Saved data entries
"""

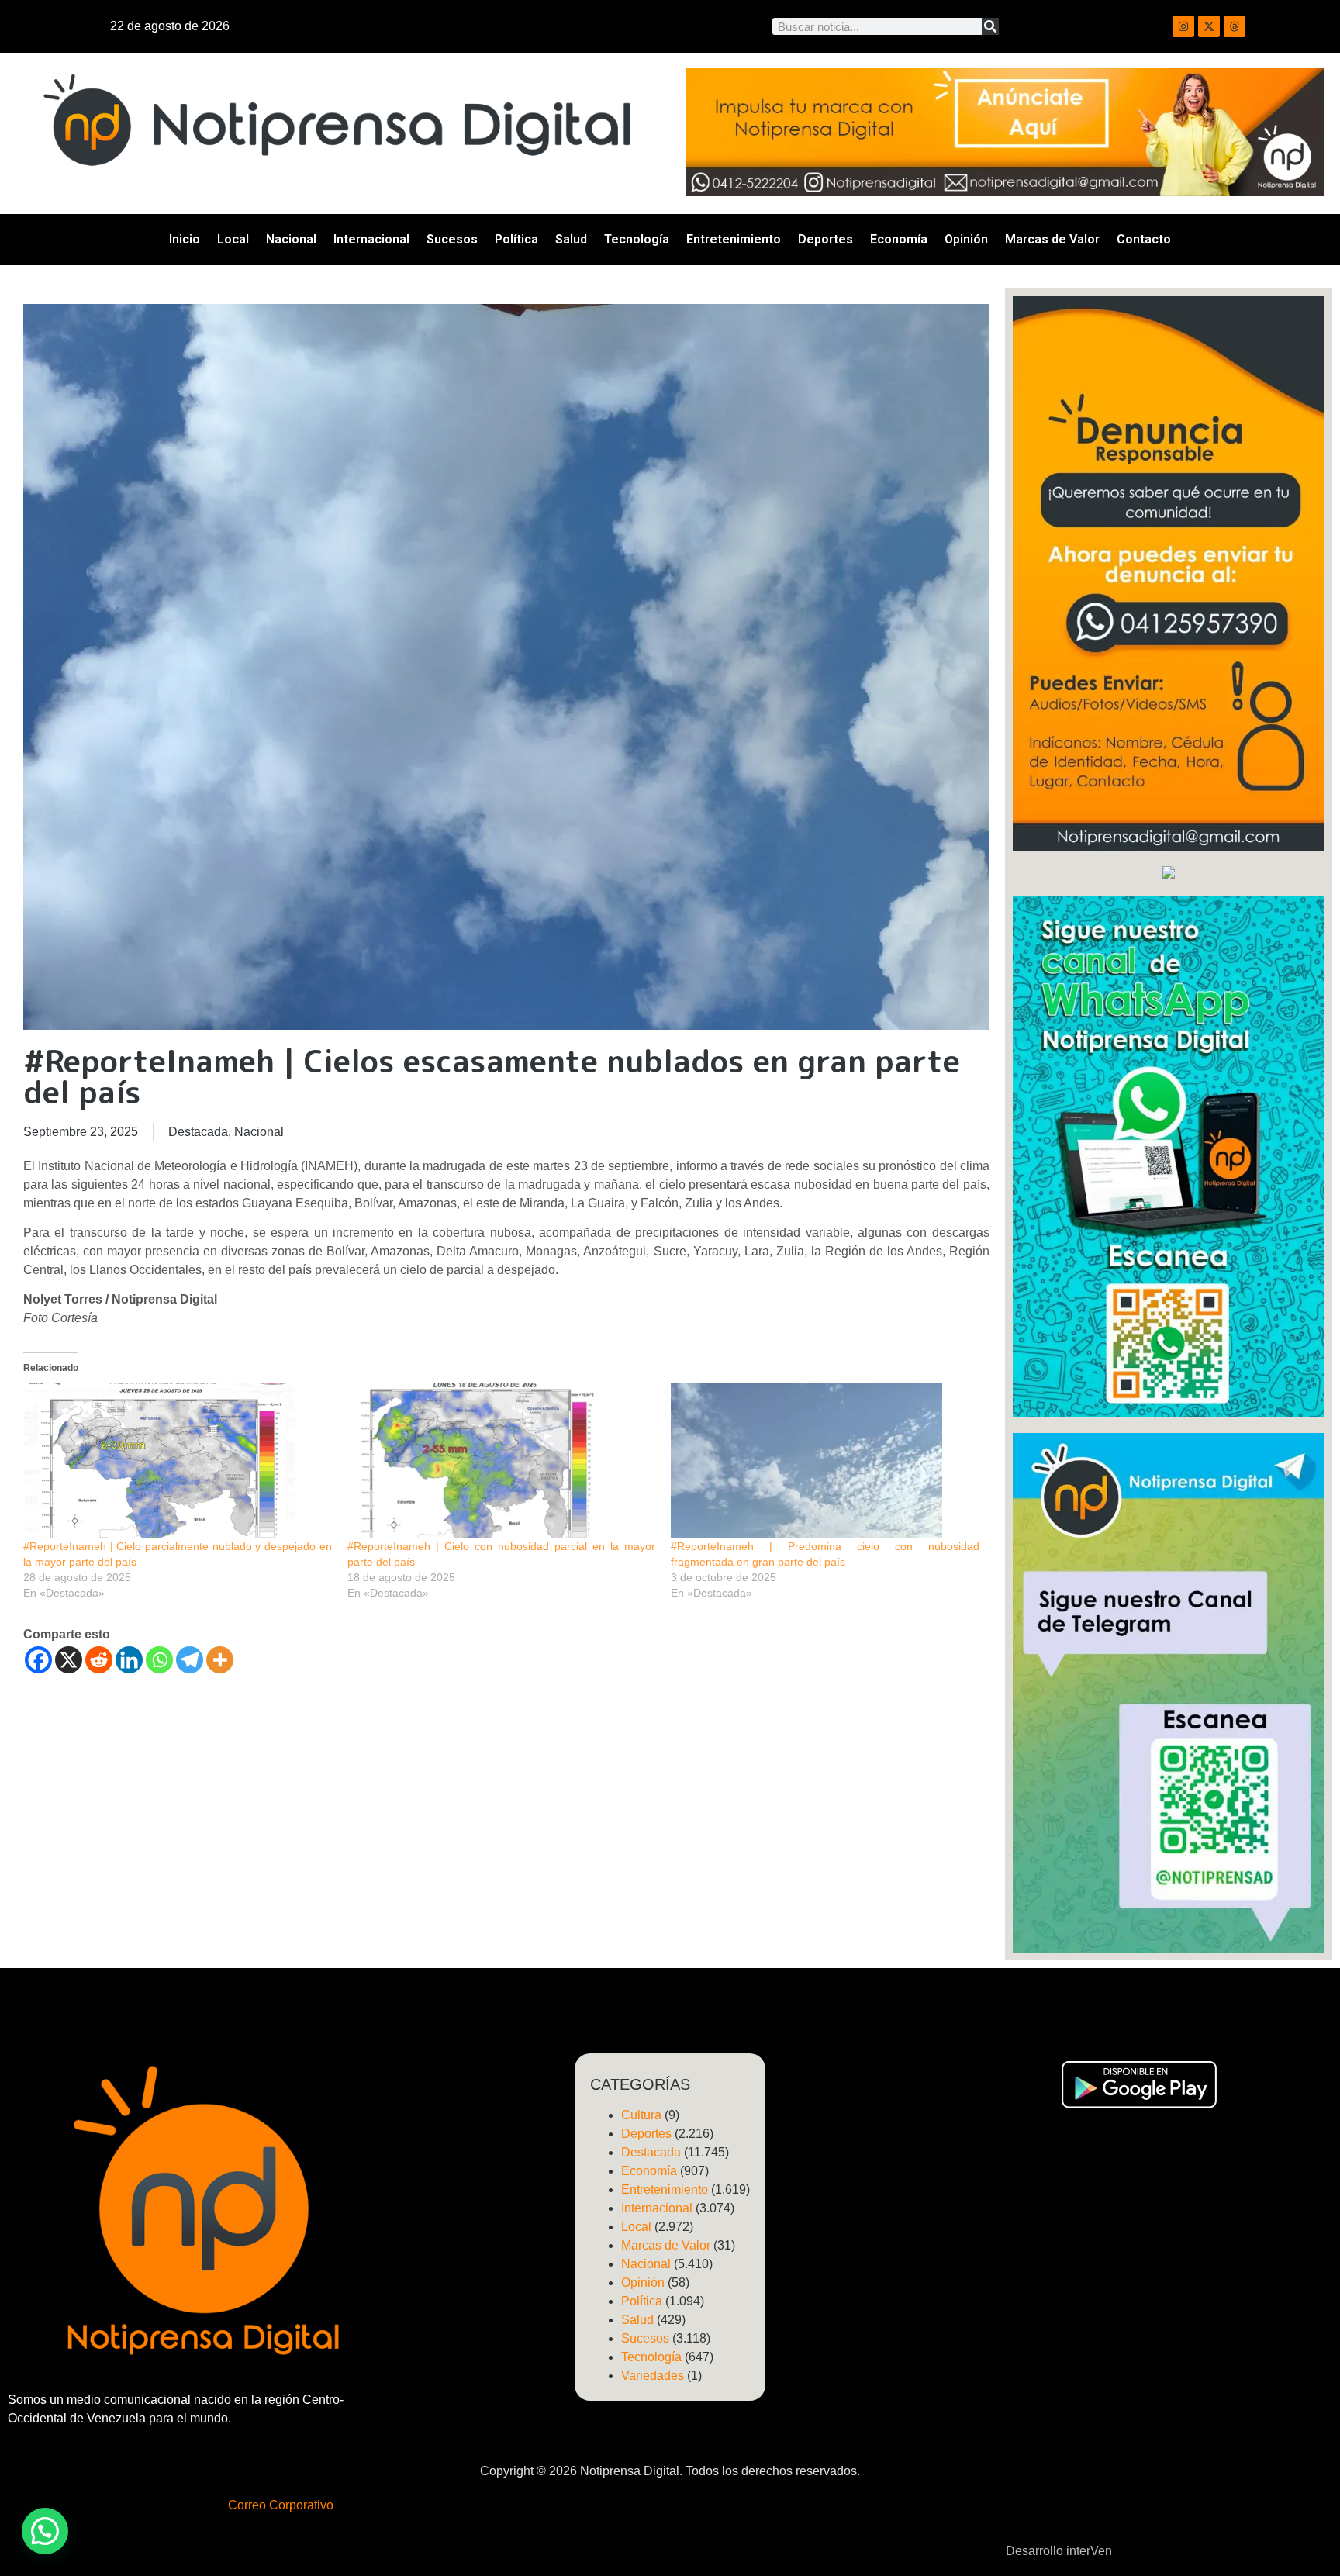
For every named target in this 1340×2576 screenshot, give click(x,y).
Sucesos (452, 239)
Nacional (291, 239)
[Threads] (1234, 26)
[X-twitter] (1209, 26)
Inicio (184, 239)
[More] (219, 1659)
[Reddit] (98, 1659)
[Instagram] (1183, 26)
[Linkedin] (129, 1659)
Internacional (371, 239)
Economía (898, 239)
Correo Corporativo (280, 2505)
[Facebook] (38, 1659)
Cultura (641, 2115)
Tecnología (636, 239)
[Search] (990, 26)
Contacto (1144, 239)
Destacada (198, 1131)
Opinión (966, 239)
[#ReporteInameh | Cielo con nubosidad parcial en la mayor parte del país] (501, 1460)
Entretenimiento (733, 239)
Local (233, 239)
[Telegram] (189, 1659)
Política (516, 239)
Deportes (825, 239)
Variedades (652, 2375)
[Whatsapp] (159, 1659)
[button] (45, 2531)
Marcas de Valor (1052, 239)
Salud (571, 239)
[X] (68, 1659)
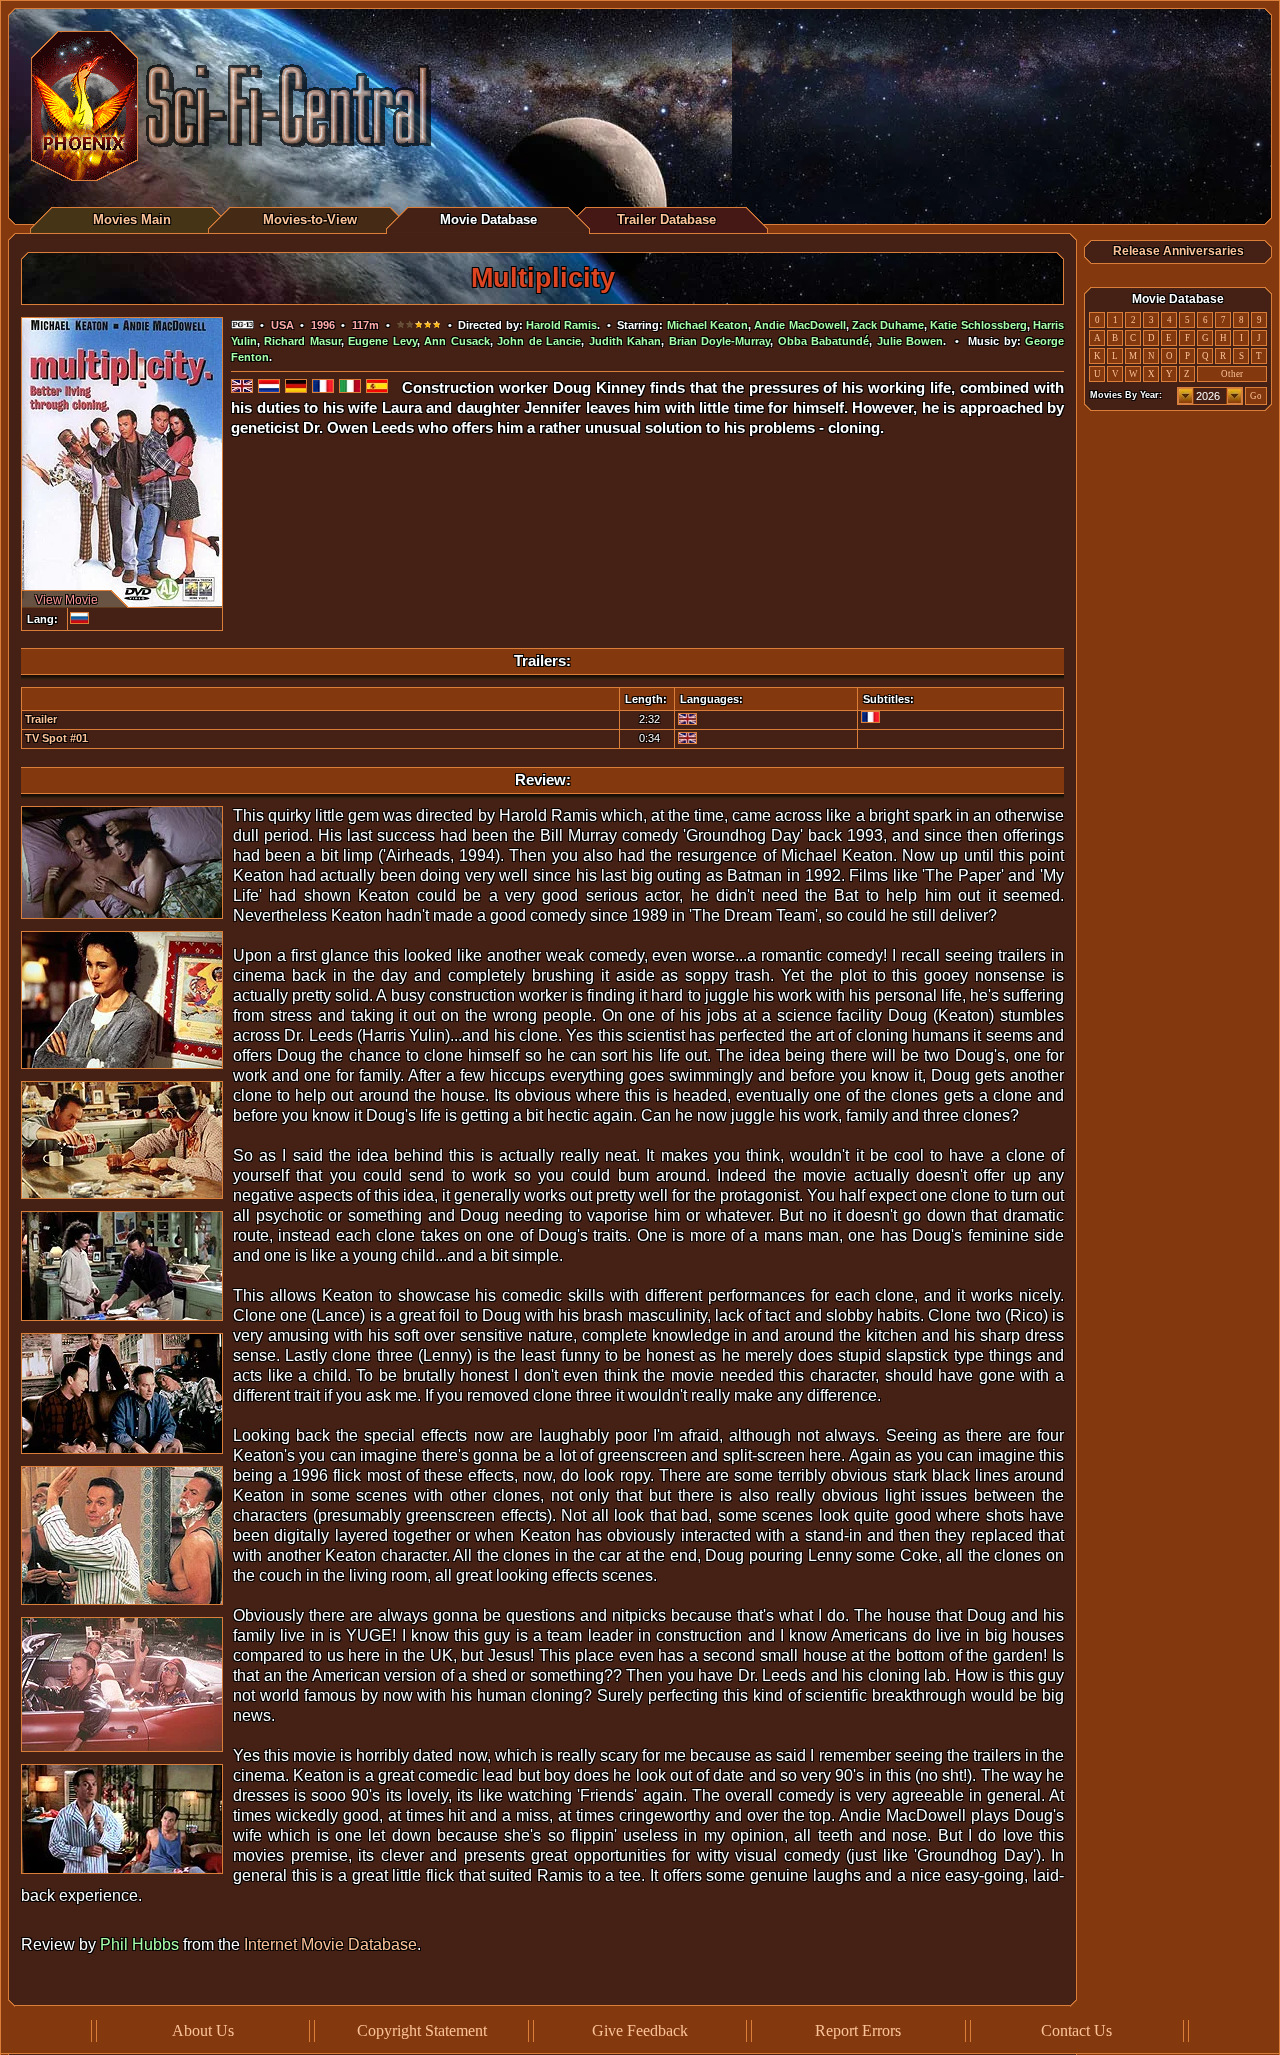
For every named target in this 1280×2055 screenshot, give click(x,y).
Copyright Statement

"""

Beginning with the line that contains "[Reddit] (98, 1659)", print exactly every line through the end of the records, both included. Omit the pictures.

§ Your solution:
[Reddit] (98, 1659)
[Instagram] (1183, 26)
[Linkedin] (129, 1659)
Internacional (371, 239)
Economía (898, 239)
Correo Corporativo (280, 2505)
[Facebook] (38, 1659)
Cultura (641, 2115)
Tecnología (636, 239)
[Search] (990, 26)
Contacto (1144, 239)
Destacada (198, 1131)
Opinión (966, 239)
[#ReporteInameh | Cielo con nubosidad parcial en la mayor parte del país] (501, 1460)
Entretenimiento (733, 239)
Local (233, 239)
[Telegram] (189, 1659)
Política (516, 239)
Deportes (825, 239)
Variedades (652, 2375)
[Whatsapp] (159, 1659)
[button] (45, 2531)
Marcas de Valor (1052, 239)
Salud (571, 239)
[X] (68, 1659)
For every named target in this 1280×2055 screenshot, give click(x,y).
Copyright Statement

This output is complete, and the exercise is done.